From The Seattle Post-Intelligencer
22 April 1910
[Anonymous]
Mark Twain.

The death of Samuel Langhorne Clemens, known throughout the enlightened world as Mark Twain, removes a noble figure, and an influence of great value, from the literary circles of America. It has been common in this country and abroad to speak of Mark Twain as "the American humorist": the apparent exclusiveness of the title is not wholly unjustified, for he came nearer realizing the nobility and dignity of the American conception of humor, and possessed a keener appreciation of the humorous possibilities inhering in American types of character than any other writer in the history of the republic.

Because of the grace and inoffensiveness which marked his delineative work, his writings possess an enduring quality, and they will long be read with increasing interest, pleasure and profit.
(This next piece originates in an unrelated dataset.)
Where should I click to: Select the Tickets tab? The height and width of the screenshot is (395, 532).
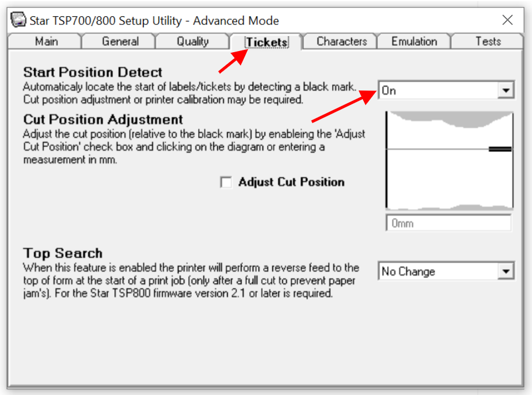pyautogui.click(x=267, y=42)
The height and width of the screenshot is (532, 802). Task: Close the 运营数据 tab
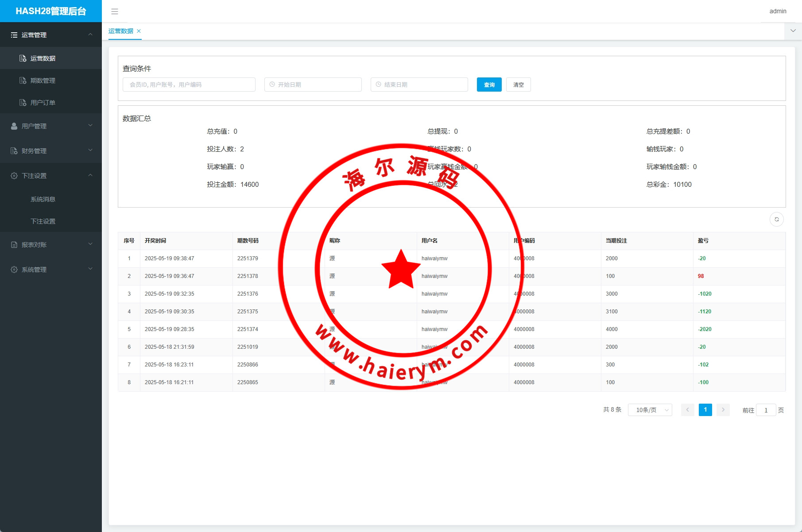pyautogui.click(x=139, y=31)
Humor of the emphatic sort is a thing of changing quality. Consider, for instance, the grotesqueness of the stage and the caricatures of current prints. Men today laugh at that which would have offended the men of yesterday, and it is equally certain that the things which amuse the men of today will no longer amuse the men of tomorrow.

Mark Twain, with easy and insideous grace, wrote to the smile, and if occasionally convulsive laughter marked the pleasant pilgrimage of the reader, it was probably because the reader's nature was rich and full to overflowing with light and cheery qualities of heart and mind, rather than because of any effort on the author's part to distort, and exaggerate beyond human semblance, the figures he struck from the fancies of the moment; for behind Mark Twain's portraitures, somewhere in the sphere of his ample experience and studious observation, real pulsing, moving characters could be found to match them, as faithfully, in most instances, as Hamlet's mouse trap scene matched players and principals in the act which lays bare the brewing villainies of the court.

Mark Twain contributed much to the sum of human contentment, and while he moved and toiled in a sphere totally different from that which Emerson and Lowell, and Longfellow and Holmes and Whitman adorned, he has not contributed less enduringly to the prestige and brilliance of American literature.